Friday, July 14, 2017

Welcoming the Wives of Sex Offenders: Validating each other and Finding Courage to Break the Silence surrounding Sexual Abuse

Women, Wives, and Mothers seek out Not the Life I Chose so they (we) can share candidly about our lives, and maybe gain perspective on lives harmed by sexual abuse of one kind or another.  Men, (many of them male survivors), as well as women, wives, and mothers, girls and boys, need this safe space to speak openly about the pain and bewilderment we all feel but are too often afraid to express for fear of reprisal.

Almost more than the abuse itself, we need to be able to set aside shame, blame, and isolation to openly examine our pain in the company of trusted others who know what we are going through because they too felt the same way.

So long as we struggle on in silence, so long as the only sharing allowed  is to recount specific details, 'gory details,' police reports,  approved accounts of our 'victimization'  so we can be labeled the 'Forever victims' and the others labeled  forever 'perps' ("Once a sex offender always a perpetrator" is the line that energizes those same lynch mobs that isolate and silence every one of us)

So long as we allow fear to silence us, we deny ourselves perspective and fail to recognize the 'cycle' of training and belief which leaves each vulnerable to passing down the cycle of abuse to our children and our children's children. Male survivors are especially afraid to disclose their childhood abuse for fear they will be seen as 'sissy-boys.' Investigators, mothers, victims, all fail to broaden the perspective to include male survivors of child sexual abuse even if that Male Survivor is also a 'molester.' We don't believe Sex Offenders Recover. But then what SO dares speak out? Even if SO recidivism is below 3%, who dares openly speak of trusting in the recovery of a sex offender (except maybe here on Not the Life?)
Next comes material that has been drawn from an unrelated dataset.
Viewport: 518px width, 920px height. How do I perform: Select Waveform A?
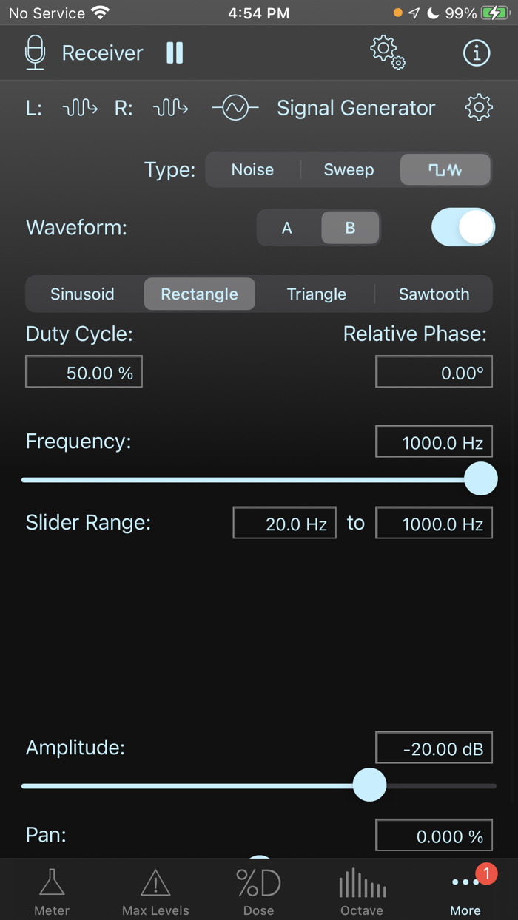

Mired in the moment, dealing with the "Knock at the door" answering police questions about our husbands, our boyfriends, our sex-curious sons, we can't bear to look deeper. We can barely keep our own noses. Yet shame, blame, and the after-effects of sexual abuse don't magically disappear with divorce, or even with our decision to 'stay.'

I keep posting on Not the Life, hoping t keep this space open for myself and for others. Not the life is a place to unpack our (sometimes before ignored) real lives, a place to gain enough perspective to reorganize and go on. To find a "new life' we have to also unpack the traumas of childhood. Maybe not here exactly, maybe here we only find the courage to speak openly, but going on has to include unpacking the traumas and attitudes of childhood.  To do so we need to hear other voices from other rooms. We must reach out in real time so that not only our own children but our children's children can grow up safe from the cycle of sexual abuse.

To do that we must include the voices of the male survivors currently denied the right to speak right along with the rest of us dealing with the after effects of the "Knock on the Door".